Thursday, June 02, 2011
JB. You've done it again
Despite the changin' times, there are some things in life which have, at one time or another, been so much an enjoyable part of who I am, that even if I don't do them as often nowadays as I might like, they still make me feel fantastic, as soon as I embark upon them.
Case in point; I really love a visit to JB HI-FI. Sure, I might only drop-by once a year these days (instead of at least once a week, as of yore), and sure, the majority of the titles in the CD racks (not to mention some of the CD rack categories) are completely foreign to me, but still, the sense of excitement and anticipation I get when I step across the electronic sensors into that world of yellow, plastic sticky tape just gets my consumer juices going.
While I was only really ever into the CDs side of things at JB, I know there's always been something for everyone there; music DVDs, TV and movie DVDs, hi-fi systems, TVs ... and now a pretty comprehensive range of computers and i-pads – these latter items not really being my bag, but the fact that they are the bag for so many others merely adds to my enjoyment of the place.
But there's something I need to make very clear from the outset, given my observations from today's visit to JB Hi-FI. While I love/d spending hours and shit-loads of cash on the acquisition of eclectic music from their copious range of fine reggae, dub and alternative rock, and while I even occasionally wandered through their DVDs and hi-fi equipment for a bit of a poke and a giggle, I never once lost sight of the fact that everything in that store was comprised of items that I may WANT, but never constituted anything that I, nor any other member of humanity could ever honestly believe they might actually NEED.
So today, as I was wandering through and having to chase Hambones along isles that I never really knew existed (who knew JB sold turntables, or "decks" as I believe the young folk call them?), I eventually found him after a few, heart-stopping moments of lost contact, in front of a massive array of flat-screen TVs (or should that read, "...an array of massive flat screen TVs"?).
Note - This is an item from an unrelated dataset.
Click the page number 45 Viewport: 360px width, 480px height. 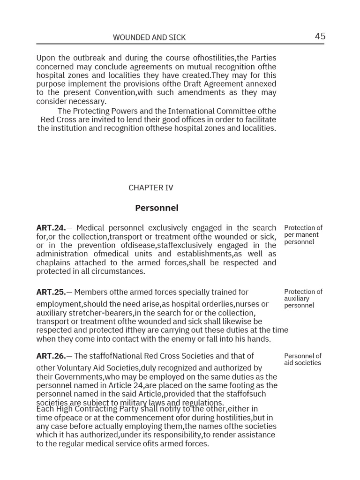(320, 37)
As Hambones proceeded to place is grubby mitts over every one of those impossibly large, shiny screens, one couldn't help but be blown away by their amazing colours and picture clarity. To enhance this, as these places often do, they had a DVD playing on every one of the thousands of screens, flying you over Antarctica in a balance-altering helicopter one minute, or riding across the African savannah on an abdomen-jolting elephant the next.
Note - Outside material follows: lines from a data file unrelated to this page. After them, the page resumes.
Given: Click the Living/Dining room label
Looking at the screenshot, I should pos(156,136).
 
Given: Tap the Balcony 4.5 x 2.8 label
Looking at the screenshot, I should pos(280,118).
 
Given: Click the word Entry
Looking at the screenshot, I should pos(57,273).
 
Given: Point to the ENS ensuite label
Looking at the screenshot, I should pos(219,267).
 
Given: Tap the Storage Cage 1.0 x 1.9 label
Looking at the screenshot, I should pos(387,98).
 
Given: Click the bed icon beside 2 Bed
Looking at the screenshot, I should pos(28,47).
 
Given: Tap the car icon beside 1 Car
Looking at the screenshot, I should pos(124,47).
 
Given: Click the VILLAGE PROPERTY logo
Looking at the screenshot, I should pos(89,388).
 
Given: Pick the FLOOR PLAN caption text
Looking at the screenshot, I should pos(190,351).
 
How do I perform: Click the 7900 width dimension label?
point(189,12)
As I struggled to pry Hambones' vegemite-smeared paws off an IMAX-sized screen before I got caught by one of the black-clad Easter Island statues which moonlight as JB security staff, I noticed that each of these amazing images were punctuated with writing over a blank screen, which on further investigation, constituted facts and messages about environmental degradation and conservation, climate change, population explosion and other determinants of the health of our dying planet, and I gotta say, it really stuck in my craw.
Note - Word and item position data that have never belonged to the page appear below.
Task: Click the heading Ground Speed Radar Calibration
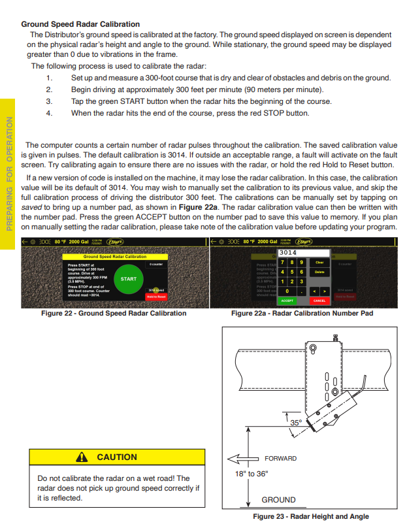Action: coord(80,24)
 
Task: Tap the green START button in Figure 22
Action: coord(129,279)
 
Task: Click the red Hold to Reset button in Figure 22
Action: coord(156,297)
Here I was, surrounded by walls of massive, shiny, black, plastic, electronic devices, any one of which would probably feed a whole family for a year amongst two-thirds of the world's population; basically the epitome of consumer-driven greed and superfluous acquisition, and they were using messages of peace, conservation and global socialism to sell them. Surely someone was taking the piss? I might have thought so, if the footage between each message wasn't so brilliantly drawing my two-year old son under its spell, not to mention a number of others who may have had more years under their belts, but seemingly equivalent intellect.
I get it ... we've gone too far. While on the one hand, the screaming, talk-back radio listening mobs of Western Sydney Aussie Battlers surviving on the poverty line are leading a national outrage directed at a government which, simply because there seems to be just no other way to tackle the urgent global crisis of climate change, is threatening to "tax us within an inch of our incomes", on the other, everyone still seems to have enough disposable income to purchase a television which is so large that one needs to knock out a wall to get it into their living room. We're so sick, twisted and confused with our own wealth and greed, that even messages of reduce, recycle and reuse, punctuating breathtaking imagery of what we'll lose if we don't, actually spurs us on to consume more. Get me outta here!